Paula vs Samar vs Víctor: Misterio en el extranjero
Me paré ahí porque sentí que él me veía. Tantos kilómetros recorridos para verlo y necesitaba asegurarme que él también sentía mi presencia. Lo miré pero él, con la vista irónicamente hacia el cielo, parecía evitarme. Sus hermosas alas parecían filosas, tan filosas que me provocaba cortarme la piel con ellas, sangrar por él y gracias a él. “Grita –le pedí-, grita tanto como yo lo hice el día que te conocí, ese día que apareciste para robarme el sueño y para obsesionarme con cada centímetro de tu piel de piedra que quisiera poder acariciar”.
Su hermoso rostro, ese mismo que había visto sólo en foto, seguía esquivando mis ojos. Con tanto miedo de caer y a la vez tan soberbio que no podía bajar la vista para mirarme. Yo sabía que su esencia estaba ahí porque mi piel se erizaba como la del primer beso. “Tómame”, le seguía implorando. Él siguió ahí, frío –increíblemente frío- e inmóvil sin buscar tocarme, sin querer sentir el calor que me invadía por la excitación de verlo.
Madrid se quedó muy lejos, aunque mis pies estuvieran en su suelo. Éramos sólo él y yo, el reinado de un ángel caído y la fiel certeza de que yo lo seguiría a donde fuera. ¿Éramos sólo él y yo? Así creí hasta que del otro lado de la calle vi que un hombre me miraba. Su fija mirada parecía un insulto porque no era la que buscaba, una bofetada a mi viaje. Haber venido desde tan lejos para recibir la atención de un cualquiera desató una terrible irá en mí.
El hombre cruzó la calle y un deseo invadió mi ropa, luego mi piel y el resto de mi cuerpo. No necesitaba tocarme, no necesitaba acercarse más para que la lujuria se apoderara de mis ganas de vestir y las arrojara al suelo como yo quise arrojar mi ropa. La ira fue mermando y me sentí hermosa, como si nunca nadie me hubiese visto de esa forma, con tantas ganas de devorarme aunque estuviera satisfecho. Como siempre quise.
Mi ángel caído seguía ahí, en su plaza, en Madrid, a 666 metros sobre el nivel de mar. Él no me veía pero sabía lo que sentía y lo aprobaba, porque su piel de piedra empezaba a vibrar con la mía.

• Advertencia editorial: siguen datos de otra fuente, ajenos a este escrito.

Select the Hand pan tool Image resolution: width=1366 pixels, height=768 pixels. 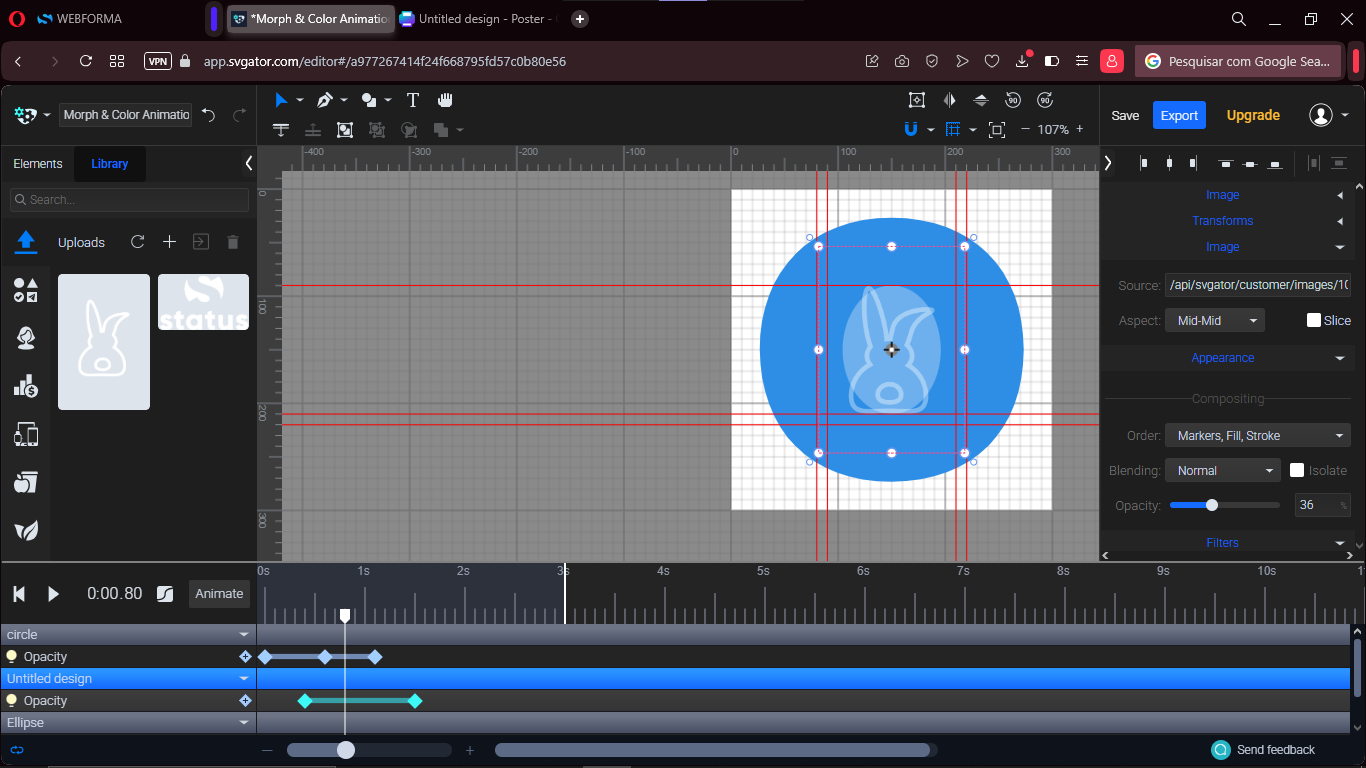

Una mujer de curvas pronunciadas se acercó al hombre, ahora al otro lado de la plaza, miró la estatua de Lucifer con desaprobación, con asco, y otra vez sentí ira. Tomó al hombre de la mano y lo besó apasionadamente como si supiera lo que yo estaba deseando en ese momento. La quise odiar, pero lo único que podía sentir era envidia y mis ganas de tenerlo a él aumentaron. No pude moverme, no quise moverme. La maldije y dejé que el viento me acariciara.
“No puedo moverme de aquí”, me dije y volví a buscar los ojos de él, pero seguían mirando al cielo. “Cómo has caído de los cielos!”, dijo San Jerónimo. Yo agradecí que pudiera tenerlo tan cerca. Lo amé y lo odié.
Bajé la mirada y el hombre de la plaza seguía ahí, más cerca. Tan cerca que pude ver sus manos manchadas de sangre y que la mujer voluptuosa había desaparecido. No me preocupé por ella, más bien me alegré que se hubiera ido, quizás para siempre. Pero el miedo se apoderó de mí. El hombre estaba cada vez más cerca y yo no quería moverme, me pesaba el cuerpo y me daba fastidio moverme. No quería, sí podía, pero no quería.
Sentí que comenzaba a caer, abrí la boca como Lucifer para gritar, pero no pude. Me sentí de piedra, tan fría y tan rígida. Busqué sus ojos en el cielo, pero sólo veía sus alas, sus filosas alas con las que podría cortarme con tanto gusto, pero ahora estaba más lejos que antes.
El hombre de la plaza estaba ahora sobre mí. Ya no podía ver a mi ángel caído, pero podía sentirlo más que nunca. Estaba en él y estaba en mí porque el miedo había desaparecido al imaginar que ese mismo dolor lo había sufrido la mujer de las curvas que hace poco besaba la boca que se acercaba a mis labios.
2 comentarios:
Paula, qué arrecho! Me gustó demasiado. Intenso!
Ja!! Pauli, definitivamente tus artículos periodísticos no han bloqueado esta habilidad. Excelente. Efectivamente misterioso jaja. Cruel esta narradora que decide hasta cuándo tenernos en ascuas!!